This is a guest post by Enterprise Europe Network, the world’s largest support network for small and medium-sized enterprises (SMEs) with international ambitions.
Small businesses have a lot to offer. The right partnerships can help grow your company and take it to the next level. Implementing these should be a central element of your strategy.
A shared vision in business is a win-win all round. However, for some, this sounds easier said than done. What’s the secret behind it? Here’s how to secure partnerships as a small business.
Identify what you’re looking for
There are many types of partnership business out there, so it can be tough narrowing it down and pinpointing exactly what it is you’re looking for.

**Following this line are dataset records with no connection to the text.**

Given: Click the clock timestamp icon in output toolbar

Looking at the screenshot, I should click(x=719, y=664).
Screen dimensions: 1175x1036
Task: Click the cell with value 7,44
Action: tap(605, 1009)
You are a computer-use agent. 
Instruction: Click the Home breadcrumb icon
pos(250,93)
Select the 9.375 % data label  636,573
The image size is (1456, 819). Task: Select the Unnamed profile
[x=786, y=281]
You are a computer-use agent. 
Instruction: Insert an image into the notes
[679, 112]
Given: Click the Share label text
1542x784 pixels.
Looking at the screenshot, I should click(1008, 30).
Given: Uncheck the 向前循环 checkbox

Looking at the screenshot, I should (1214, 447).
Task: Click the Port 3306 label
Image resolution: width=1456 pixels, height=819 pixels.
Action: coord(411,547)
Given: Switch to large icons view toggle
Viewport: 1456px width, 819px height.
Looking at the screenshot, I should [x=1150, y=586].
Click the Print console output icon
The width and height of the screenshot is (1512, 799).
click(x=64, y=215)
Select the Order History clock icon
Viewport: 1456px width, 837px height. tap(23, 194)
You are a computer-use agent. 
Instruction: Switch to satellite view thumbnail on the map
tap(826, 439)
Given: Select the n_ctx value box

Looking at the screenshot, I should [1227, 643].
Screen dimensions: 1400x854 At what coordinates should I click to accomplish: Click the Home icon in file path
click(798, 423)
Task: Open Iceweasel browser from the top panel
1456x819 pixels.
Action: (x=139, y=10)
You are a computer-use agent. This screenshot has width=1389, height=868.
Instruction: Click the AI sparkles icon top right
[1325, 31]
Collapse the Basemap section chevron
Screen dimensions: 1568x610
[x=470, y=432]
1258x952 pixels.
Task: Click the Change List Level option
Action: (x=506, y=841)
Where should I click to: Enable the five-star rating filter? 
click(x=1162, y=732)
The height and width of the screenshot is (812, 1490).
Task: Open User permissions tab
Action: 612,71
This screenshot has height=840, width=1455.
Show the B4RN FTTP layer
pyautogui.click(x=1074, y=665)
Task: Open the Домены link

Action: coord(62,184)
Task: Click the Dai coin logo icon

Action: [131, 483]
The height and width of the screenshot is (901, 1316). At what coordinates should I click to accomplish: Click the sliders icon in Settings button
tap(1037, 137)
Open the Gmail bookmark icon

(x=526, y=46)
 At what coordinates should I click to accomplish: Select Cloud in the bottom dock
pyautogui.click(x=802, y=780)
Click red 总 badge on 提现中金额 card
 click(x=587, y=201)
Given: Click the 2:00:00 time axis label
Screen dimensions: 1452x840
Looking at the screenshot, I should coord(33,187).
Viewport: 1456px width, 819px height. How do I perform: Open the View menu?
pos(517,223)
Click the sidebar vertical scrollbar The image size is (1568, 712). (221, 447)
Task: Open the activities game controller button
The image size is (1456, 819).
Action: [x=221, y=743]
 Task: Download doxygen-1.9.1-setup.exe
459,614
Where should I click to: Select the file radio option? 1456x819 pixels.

However, it’s essential you do so. You need to have clearly laid out expectations and goals from the beginning. This places you in a much better position, with the chances of securing the partnership greatly raised.
There are many different relationships you could be looking for, such as sponsorships. Do you want an equal partnership? Shared revenue? Or, do you want to maintain most of the control?It’s vital you know the answers to these questions before looking for a partner. Embarking on this journey can be tough, particularly if you don’t know what you’re looking for.
Do your research
Does your vision align with a potential partner’s? Consider a number of different factors, including their:
- Long-term plan
- Business priorities
Failure to do your research, ensuring no stone is left unturned, will waste the time of everyone concerned. These early stages are critical to getting it right, so make sure you look at all the finer details.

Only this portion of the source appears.